YOUR GOAL:
From the line that holds "How do I perform: Open" down to the last line of the listing below, reproduce each line exactly and nothing more, omitting pictures.

MATERIAL PROVIDED:
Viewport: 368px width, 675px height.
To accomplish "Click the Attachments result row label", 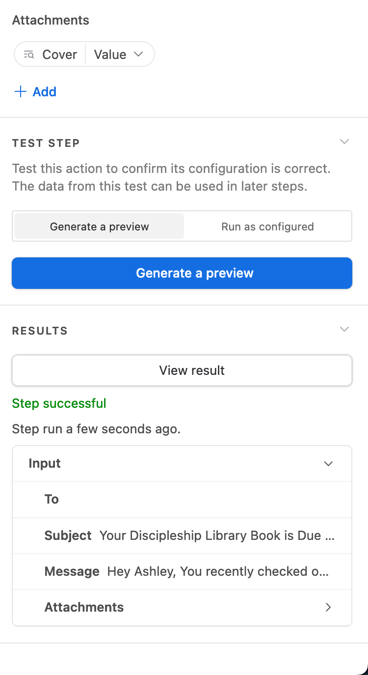I will [84, 607].
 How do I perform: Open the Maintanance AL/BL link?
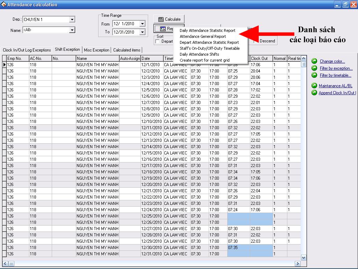pyautogui.click(x=335, y=86)
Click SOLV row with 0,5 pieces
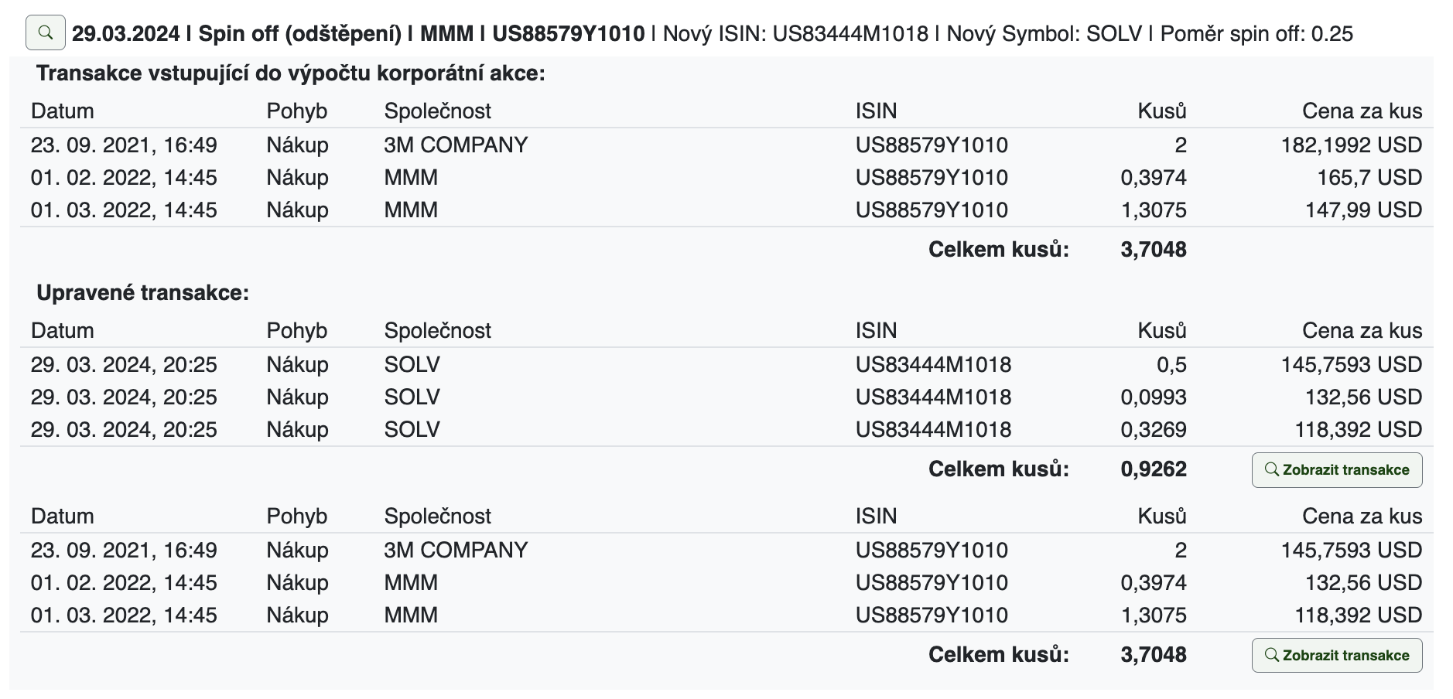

ANSWER SECTION:
 How do I perform: Open the Maintanance AL/BL link?
pyautogui.click(x=335, y=86)
Click SOLV row with 0,5 pieces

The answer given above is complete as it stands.